私はなるべく手ぶらで演劇公演に行きたいのだが、この大量のチラシの束に困らされたことは一度や二度ではない。
当日券は開演の5分前入場ということで、しばしロビーで待った。
受付スタッフのスマートな対応に案内。
さすが長年やっているカンパニーはちがうなあと密かに思った。

あらすじ

大阪で探偵事務所を営む任瀬貞也(まかせ・ていや)と姉の任瀬貞子(まかせ・ていこ)。
二人の元には様々な依頼が舞い込んでくる。
しかし貞也はただの探偵ではない。
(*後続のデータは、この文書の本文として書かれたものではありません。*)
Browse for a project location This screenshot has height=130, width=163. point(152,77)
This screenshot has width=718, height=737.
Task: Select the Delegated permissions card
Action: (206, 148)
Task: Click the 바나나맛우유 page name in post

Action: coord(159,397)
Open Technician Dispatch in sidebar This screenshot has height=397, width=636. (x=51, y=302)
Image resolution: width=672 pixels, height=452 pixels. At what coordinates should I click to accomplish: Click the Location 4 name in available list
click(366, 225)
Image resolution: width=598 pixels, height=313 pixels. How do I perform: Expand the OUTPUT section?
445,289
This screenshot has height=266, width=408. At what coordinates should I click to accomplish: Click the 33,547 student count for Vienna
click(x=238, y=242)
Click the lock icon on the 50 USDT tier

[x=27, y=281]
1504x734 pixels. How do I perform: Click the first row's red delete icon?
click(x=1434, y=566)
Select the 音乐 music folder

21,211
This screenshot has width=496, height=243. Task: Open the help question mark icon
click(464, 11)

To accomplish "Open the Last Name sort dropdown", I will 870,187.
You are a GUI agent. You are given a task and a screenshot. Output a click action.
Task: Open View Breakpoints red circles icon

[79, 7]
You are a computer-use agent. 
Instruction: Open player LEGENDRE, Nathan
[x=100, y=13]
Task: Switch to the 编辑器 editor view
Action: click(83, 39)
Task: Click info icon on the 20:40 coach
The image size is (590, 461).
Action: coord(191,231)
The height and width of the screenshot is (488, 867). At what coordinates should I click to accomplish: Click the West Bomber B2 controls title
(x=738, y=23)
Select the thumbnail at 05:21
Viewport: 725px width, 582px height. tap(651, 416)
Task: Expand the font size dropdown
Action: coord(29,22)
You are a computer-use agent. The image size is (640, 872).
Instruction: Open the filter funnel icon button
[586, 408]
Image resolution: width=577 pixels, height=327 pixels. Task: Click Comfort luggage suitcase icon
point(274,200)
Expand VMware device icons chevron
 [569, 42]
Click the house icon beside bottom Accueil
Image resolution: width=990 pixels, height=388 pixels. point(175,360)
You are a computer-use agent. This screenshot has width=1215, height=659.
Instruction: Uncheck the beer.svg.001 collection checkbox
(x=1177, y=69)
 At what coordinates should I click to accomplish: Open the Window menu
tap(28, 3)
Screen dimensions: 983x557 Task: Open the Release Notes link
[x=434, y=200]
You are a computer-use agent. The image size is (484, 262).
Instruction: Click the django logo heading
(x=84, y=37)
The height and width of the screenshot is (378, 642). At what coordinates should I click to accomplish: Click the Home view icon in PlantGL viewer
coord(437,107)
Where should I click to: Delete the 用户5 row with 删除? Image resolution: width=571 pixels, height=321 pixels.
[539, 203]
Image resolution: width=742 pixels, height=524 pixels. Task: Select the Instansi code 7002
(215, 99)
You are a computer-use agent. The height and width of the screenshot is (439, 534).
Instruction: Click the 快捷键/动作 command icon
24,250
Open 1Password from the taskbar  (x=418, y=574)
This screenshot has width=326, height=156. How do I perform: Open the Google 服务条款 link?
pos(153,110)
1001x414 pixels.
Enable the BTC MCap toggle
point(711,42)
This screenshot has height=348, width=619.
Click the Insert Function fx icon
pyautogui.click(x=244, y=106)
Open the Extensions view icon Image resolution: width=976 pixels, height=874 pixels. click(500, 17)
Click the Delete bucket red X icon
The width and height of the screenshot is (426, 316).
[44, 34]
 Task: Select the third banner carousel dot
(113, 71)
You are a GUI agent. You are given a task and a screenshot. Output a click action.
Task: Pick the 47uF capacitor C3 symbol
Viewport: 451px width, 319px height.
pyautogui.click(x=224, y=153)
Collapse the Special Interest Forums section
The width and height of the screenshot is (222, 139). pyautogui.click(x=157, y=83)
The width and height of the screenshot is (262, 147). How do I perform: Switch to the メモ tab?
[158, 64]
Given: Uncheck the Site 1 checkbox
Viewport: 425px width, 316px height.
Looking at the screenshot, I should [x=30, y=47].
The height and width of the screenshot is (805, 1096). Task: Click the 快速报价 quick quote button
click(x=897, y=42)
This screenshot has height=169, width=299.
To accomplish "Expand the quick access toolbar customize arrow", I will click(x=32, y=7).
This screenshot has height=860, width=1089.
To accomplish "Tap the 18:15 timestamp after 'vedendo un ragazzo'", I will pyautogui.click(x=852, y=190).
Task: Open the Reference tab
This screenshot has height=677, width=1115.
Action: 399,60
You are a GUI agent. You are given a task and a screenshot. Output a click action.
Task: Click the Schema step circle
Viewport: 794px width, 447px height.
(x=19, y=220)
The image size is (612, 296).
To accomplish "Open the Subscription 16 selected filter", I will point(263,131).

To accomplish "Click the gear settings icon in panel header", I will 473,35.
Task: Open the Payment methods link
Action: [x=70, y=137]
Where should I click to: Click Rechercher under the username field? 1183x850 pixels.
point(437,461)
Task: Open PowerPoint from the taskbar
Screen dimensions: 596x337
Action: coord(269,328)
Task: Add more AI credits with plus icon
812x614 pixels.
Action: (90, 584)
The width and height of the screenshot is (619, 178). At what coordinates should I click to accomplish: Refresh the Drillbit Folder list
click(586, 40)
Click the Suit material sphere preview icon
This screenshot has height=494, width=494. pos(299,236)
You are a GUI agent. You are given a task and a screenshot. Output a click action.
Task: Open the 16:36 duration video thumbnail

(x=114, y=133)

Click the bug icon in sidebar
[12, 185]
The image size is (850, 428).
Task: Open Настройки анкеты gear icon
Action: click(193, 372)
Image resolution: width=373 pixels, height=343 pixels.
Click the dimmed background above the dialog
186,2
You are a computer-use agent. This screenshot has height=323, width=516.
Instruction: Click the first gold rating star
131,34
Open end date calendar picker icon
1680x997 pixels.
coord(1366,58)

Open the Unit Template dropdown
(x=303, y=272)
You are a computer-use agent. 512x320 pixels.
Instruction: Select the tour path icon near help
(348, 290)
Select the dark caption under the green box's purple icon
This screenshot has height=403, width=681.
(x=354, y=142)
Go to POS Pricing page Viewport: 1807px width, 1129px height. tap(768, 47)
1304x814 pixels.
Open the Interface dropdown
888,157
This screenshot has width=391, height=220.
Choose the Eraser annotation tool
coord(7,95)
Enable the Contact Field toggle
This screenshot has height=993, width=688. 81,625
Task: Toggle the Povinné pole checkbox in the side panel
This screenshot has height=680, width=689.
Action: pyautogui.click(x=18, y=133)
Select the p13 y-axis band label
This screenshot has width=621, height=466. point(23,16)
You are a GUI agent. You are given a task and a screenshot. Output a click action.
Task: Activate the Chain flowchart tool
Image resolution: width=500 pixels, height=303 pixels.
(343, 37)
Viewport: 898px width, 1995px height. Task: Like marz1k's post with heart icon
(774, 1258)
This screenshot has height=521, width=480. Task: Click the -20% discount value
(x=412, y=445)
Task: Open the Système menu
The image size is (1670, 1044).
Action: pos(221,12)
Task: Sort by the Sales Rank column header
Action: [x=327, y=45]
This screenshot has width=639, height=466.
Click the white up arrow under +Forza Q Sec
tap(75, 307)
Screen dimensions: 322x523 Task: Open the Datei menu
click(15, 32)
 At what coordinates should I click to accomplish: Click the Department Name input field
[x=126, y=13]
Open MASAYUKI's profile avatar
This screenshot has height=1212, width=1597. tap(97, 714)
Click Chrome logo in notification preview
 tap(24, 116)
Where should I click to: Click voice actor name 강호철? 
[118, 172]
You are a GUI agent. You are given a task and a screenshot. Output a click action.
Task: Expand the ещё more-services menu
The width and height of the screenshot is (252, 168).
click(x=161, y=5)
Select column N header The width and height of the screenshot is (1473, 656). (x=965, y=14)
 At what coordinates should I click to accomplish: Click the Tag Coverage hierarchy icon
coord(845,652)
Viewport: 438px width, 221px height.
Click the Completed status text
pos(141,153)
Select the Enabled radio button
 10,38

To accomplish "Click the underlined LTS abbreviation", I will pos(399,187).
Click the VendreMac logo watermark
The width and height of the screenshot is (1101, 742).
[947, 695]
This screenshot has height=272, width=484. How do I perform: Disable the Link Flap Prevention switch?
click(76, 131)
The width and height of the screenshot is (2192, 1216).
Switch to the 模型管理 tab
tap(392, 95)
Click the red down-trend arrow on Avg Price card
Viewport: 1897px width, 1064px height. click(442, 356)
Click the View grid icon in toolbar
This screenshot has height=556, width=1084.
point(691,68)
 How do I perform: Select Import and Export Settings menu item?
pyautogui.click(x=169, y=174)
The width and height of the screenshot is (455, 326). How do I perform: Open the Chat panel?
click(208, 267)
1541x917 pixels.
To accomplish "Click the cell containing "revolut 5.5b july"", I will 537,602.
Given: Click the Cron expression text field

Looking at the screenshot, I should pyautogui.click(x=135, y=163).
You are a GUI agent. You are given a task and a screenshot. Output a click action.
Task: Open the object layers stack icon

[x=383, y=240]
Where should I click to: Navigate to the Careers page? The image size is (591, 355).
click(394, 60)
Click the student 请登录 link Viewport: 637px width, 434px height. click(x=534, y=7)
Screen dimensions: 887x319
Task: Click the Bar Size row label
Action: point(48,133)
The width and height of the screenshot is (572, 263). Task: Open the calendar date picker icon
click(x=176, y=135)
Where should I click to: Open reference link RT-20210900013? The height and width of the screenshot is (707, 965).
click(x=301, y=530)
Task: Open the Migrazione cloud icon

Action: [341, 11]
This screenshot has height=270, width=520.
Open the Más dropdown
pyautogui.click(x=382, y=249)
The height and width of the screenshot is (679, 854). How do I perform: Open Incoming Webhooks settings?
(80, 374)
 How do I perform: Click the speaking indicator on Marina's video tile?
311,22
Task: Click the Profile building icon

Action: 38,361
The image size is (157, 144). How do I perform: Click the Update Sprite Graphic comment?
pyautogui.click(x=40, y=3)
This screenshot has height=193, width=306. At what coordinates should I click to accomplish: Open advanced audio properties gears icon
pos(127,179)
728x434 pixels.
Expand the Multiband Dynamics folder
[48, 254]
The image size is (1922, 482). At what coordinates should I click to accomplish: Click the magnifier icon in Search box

睡眠不足・疲労時にとくに鋭くなる「人の心の声を聞くことができる」という、特殊能力を持っている。
そのため、もともと警察官だった貞也は人の思いや裏側を知ることになり、その思いに答えられないもどかしさや、組織のあり方、融通のきかなさに失望し、退官して私立探偵となった。

そこに夫の素行調査を依頼に来る花柳真紀。
夫の花柳将人は会社でトップの営業マンで、子どもを授かった真紀にも優しくチョー・イケメンの非の打ち所のない優秀な夫である。
そんな将人が大阪に出張に出かけるのだが、同行する美良麗子との関係に不安を抱く。将人の部下であり、真紀の元同僚である麗子は社内でも名うての美女で、獰猛な肉食レディともっぱらの噂。

貞也と貞子は行きつけのカフェで依頼人とファーストコンタクトを取る。
そして契約につながる内容なら事務所に案内するという仕事の進め方をしている。
そのカフェでは任瀬姉弟の甥である桶井唯史が、何食わぬ顔をして依頼人の相談を盗み聞きして、社会勉強?させるという身内サービスなどもしている。

カフェの店主の炭田優子は学生時代からの夢であるカフェ経営を実現すべく努力を重ね、その夢を叶えたのだがアラサーで独身というやや寂しい状況に陥ってしまった。
寂しさを紛らわすため猫のジョージをペットにして店で自由にさせている。
ジョージのおかげで猫好きの客が訪れるため店の経営状態は悪くない。
この猫、ジョージはオス猫で優子にたいし飼い主以上の想いを持っていて、密かに優子に想いを寄せている貞也へ常に威嚇的な態度を取っている。
貞也の特殊能力は動物相手でも有効なようで、ジョージとも会話をしているがもちろん優子にはわからない。

大阪へ出張した将人と麗子。
麗子はあわよくば将人と深い関係になろうと目論んでいるが、将人はまったく与しない。業務が終わったあと、飲食など共にすごして二人の距離を縮めようと麗子は試みるが、将人は夜間に行われるセミナーに参加するからと麗子と別行動を取ろうとする。
仕方なく一緒にセミナーに参加する麗子。

一方、任瀬姉弟・真紀・ジョージ・唯史、一行は真紀の調査依頼のため変装してセミナー会場に乗り込む。
そこで、貞也は花柳将人もじつは能力者であったという驚愕の事実を知ることとなり・・・

感想

  • セミナーの主催者、豪金太郎がピコ太郎氏をモチーフにしているのだろうという怪しさ、インチキ臭さ。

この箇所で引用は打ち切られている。